* Instructions for the task:
Work through the records that follow and return each line containing the word "Switch".

* Records to process:
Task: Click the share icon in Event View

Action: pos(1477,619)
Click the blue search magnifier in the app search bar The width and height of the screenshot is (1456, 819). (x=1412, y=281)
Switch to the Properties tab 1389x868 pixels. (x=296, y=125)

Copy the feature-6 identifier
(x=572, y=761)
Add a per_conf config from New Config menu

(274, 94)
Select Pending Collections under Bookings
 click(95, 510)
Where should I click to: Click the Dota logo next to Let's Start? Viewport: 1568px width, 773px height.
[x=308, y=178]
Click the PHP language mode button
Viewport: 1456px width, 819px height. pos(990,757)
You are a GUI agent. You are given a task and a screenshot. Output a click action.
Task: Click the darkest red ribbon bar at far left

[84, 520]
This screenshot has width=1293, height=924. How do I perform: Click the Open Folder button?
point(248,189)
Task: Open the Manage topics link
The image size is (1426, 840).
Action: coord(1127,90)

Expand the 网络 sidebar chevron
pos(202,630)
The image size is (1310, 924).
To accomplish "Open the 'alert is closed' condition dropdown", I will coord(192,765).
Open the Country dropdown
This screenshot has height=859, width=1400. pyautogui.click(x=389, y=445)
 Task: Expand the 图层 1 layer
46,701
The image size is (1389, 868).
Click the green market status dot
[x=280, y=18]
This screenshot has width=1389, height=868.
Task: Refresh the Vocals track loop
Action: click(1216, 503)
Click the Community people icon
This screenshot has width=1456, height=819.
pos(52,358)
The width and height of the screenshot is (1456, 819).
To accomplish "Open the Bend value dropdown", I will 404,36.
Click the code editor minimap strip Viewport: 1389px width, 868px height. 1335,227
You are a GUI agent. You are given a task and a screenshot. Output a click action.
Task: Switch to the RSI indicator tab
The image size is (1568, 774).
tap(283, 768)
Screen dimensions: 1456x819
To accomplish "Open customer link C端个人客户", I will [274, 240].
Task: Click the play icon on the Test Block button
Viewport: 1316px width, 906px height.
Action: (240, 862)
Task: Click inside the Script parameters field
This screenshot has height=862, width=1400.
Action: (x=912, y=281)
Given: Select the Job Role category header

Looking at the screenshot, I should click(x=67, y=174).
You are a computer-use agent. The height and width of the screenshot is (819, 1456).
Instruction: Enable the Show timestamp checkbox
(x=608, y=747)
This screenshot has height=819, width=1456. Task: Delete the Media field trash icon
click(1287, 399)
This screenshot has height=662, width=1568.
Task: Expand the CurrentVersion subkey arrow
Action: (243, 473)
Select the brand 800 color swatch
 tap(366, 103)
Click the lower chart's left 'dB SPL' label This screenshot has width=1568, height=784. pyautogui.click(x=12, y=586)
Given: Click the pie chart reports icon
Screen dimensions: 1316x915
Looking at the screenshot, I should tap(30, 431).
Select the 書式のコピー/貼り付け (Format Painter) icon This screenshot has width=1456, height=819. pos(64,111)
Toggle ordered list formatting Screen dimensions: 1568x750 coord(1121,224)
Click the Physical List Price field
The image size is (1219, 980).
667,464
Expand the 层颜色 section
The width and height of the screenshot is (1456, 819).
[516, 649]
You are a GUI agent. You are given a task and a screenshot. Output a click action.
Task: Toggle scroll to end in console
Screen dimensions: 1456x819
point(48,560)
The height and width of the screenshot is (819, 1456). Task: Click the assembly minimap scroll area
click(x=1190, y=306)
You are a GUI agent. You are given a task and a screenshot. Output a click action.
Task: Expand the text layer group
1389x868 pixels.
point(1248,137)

* Solution to this task:
Switch to the Properties tab 1389x868 pixels. (x=296, y=125)
Task: Switch to the RSI indicator tab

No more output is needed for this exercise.